══ Extracted material ══
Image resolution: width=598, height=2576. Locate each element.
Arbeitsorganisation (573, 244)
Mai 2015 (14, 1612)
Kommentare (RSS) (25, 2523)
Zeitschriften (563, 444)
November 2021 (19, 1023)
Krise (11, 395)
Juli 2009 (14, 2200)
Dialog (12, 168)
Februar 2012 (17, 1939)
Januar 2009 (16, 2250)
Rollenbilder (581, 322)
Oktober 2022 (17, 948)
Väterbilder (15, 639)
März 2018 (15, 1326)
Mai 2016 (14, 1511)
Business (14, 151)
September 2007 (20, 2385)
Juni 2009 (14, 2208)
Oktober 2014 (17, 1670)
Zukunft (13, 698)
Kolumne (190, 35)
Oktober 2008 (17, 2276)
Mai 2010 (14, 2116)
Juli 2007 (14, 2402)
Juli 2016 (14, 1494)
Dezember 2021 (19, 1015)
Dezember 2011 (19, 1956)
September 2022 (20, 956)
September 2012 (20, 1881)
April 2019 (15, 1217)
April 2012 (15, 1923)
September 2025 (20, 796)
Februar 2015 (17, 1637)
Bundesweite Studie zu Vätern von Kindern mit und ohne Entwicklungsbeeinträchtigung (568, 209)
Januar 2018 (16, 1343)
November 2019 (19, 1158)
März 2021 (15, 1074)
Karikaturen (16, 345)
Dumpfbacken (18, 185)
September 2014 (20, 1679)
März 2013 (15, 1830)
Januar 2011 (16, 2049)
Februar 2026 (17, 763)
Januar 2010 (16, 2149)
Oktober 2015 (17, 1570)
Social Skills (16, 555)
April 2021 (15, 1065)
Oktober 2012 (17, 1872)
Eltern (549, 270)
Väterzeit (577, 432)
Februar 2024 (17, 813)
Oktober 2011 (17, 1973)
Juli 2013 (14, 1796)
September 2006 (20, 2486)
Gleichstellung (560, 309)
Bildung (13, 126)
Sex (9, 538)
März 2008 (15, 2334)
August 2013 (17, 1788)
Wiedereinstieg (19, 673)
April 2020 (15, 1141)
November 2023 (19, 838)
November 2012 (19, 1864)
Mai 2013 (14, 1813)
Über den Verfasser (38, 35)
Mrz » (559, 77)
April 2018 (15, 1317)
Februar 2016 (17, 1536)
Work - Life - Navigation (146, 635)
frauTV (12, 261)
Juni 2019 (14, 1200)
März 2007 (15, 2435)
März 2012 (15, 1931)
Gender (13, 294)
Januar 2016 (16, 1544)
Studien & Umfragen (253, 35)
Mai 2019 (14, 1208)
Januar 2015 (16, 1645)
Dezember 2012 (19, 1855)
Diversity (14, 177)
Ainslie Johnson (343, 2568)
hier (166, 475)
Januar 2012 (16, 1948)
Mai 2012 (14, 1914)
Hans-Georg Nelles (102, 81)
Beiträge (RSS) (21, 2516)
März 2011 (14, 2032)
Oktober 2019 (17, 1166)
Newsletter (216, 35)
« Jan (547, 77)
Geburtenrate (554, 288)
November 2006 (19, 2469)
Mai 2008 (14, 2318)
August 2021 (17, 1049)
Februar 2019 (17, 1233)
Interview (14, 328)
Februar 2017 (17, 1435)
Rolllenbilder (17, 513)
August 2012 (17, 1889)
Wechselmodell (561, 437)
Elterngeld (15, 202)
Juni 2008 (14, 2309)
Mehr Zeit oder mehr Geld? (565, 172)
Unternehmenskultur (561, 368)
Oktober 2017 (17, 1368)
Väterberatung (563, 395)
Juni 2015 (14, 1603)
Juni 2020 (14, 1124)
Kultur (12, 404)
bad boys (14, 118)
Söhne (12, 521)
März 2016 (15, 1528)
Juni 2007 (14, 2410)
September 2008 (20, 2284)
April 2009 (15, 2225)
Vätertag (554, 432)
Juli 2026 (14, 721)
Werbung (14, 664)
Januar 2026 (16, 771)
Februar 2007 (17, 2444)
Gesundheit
═══
**Your goal**
Throughout the records above, find the lines in which the word "November" appears and return them.

**Answer section**
November 2021 (19, 1023)
November 2019 (19, 1158)
November 2023 (19, 838)
November 2012 (19, 1864)
November 2006 (19, 2469)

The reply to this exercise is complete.